茨城で発見された5億年前の地層から、日本列島誕生の秘密が分かります。現在、地球上には、ユーラシア、北アメリカ、南アメリカ、アフリカ、オーストラリア、南極大陸の6つの大陸があります。しかし、5億年前の地球は違います。南アメリカやアフリカ、オーストラリア、南極大陸などを含めた、ゴンドワナ大陸という超大陸があったと考えられています。このゴンドワナ大陸が分裂することで、現在の6大陸が生まれました。つまり、大陸は同じ場所にあるのではなく、少しずつ動いているのです。
大陸の移動は、地球科学の分野でプレートテクトニクスと呼ばれています。地球はプレートと呼ばれる固い岩板で作られていて、このプレートは対流するマントルに乗って互いに動いているという学説です。この学説に従えば、今回発見された地層と同じ地層を持つ地域と、茨城県は繋がっていたのではないかと考えることができます。

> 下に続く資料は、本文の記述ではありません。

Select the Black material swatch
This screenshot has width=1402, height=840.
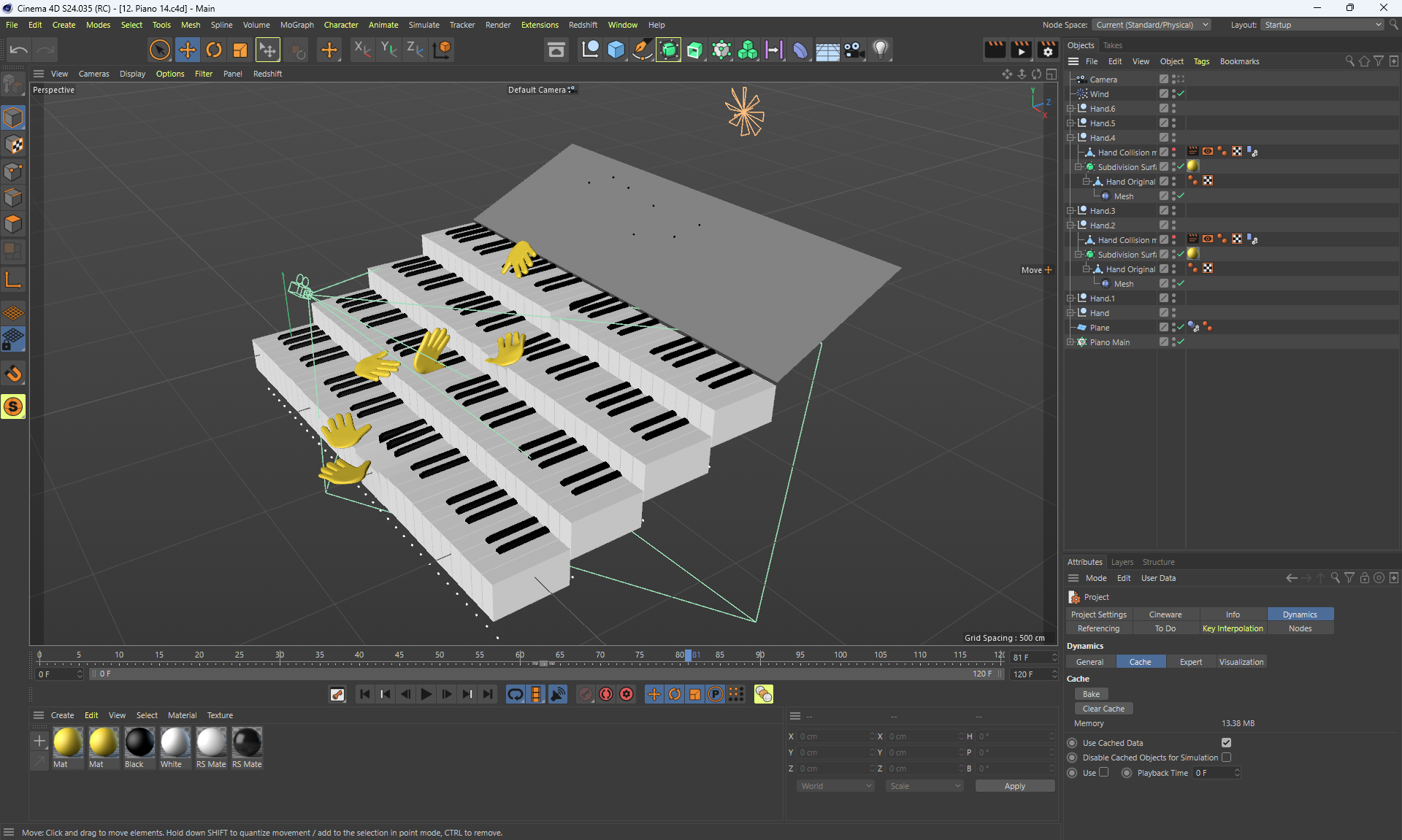pos(139,742)
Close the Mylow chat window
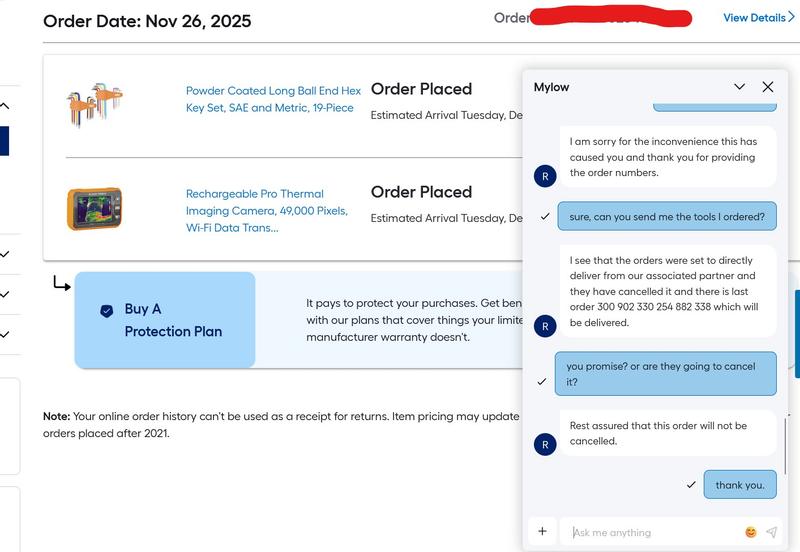 [768, 87]
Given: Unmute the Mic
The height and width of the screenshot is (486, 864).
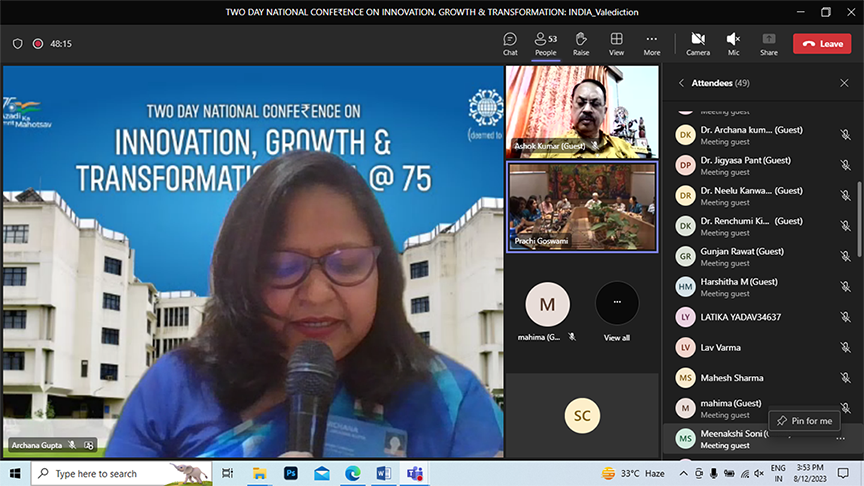Looking at the screenshot, I should click(x=733, y=43).
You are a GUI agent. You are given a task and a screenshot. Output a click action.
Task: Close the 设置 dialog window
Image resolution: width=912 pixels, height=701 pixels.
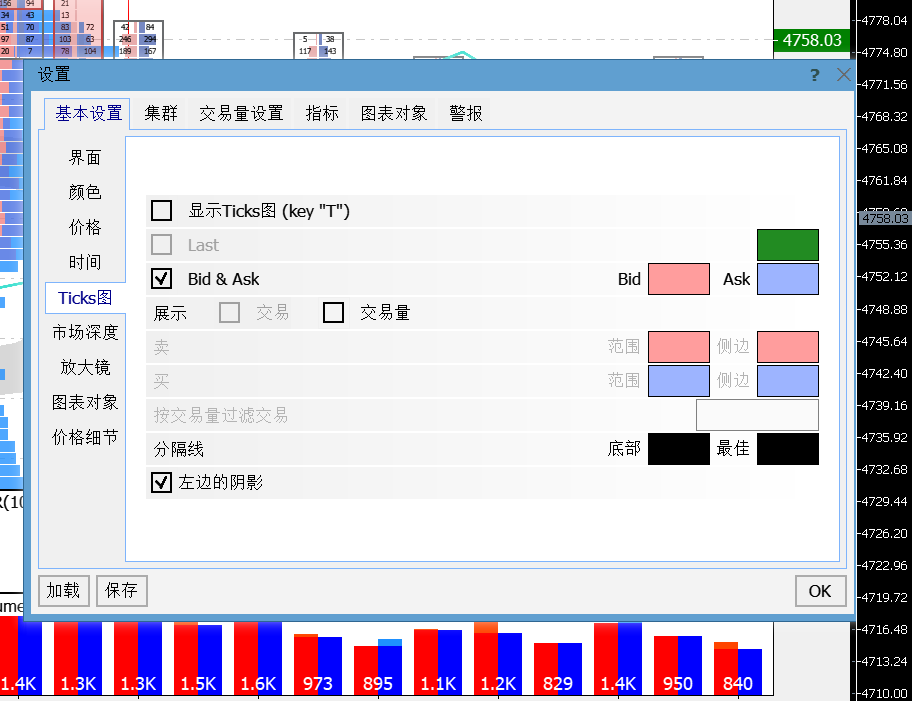(x=843, y=75)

その繋がっていた可能性がある地域とは、中国東北部やロシアの極東部。どちらからも、約5億年前の地層が見つかっています。つまり茨城県は、ゴンドワナ大陸の東の端にあった火山地帯であり、それが日本列島の始まりではないかと考えられるのです。
その後、2億4000万年前ごろに茨城県は新しい大陸バンゲアの一部となり、そこに海底の移動とともに運ばれた堆積物と陸から運ばれた岩石などがはり付きました。その一部が地底の奥深くで圧力と高温で固められ、日本列島の土台になったと考えられます。そして、約2500万年前に大陸の縁が割れ始め、2000万年前ごろに日本列島の原型が形作られたのです。
茨城県で発見された地層が作られた5億年前は、古生代・カンブリア紀に分類されます。この時代には「カンブリア大爆発」と呼ばれる現象が起きました。その現象とは、アノマロカリスやオパピニアなど非常に奇妙な姿をした生物が大量に現れたこと。まだ、この地層からは、このような物の化石は確認されていないので、今後の調査での発見が大いに期待されています。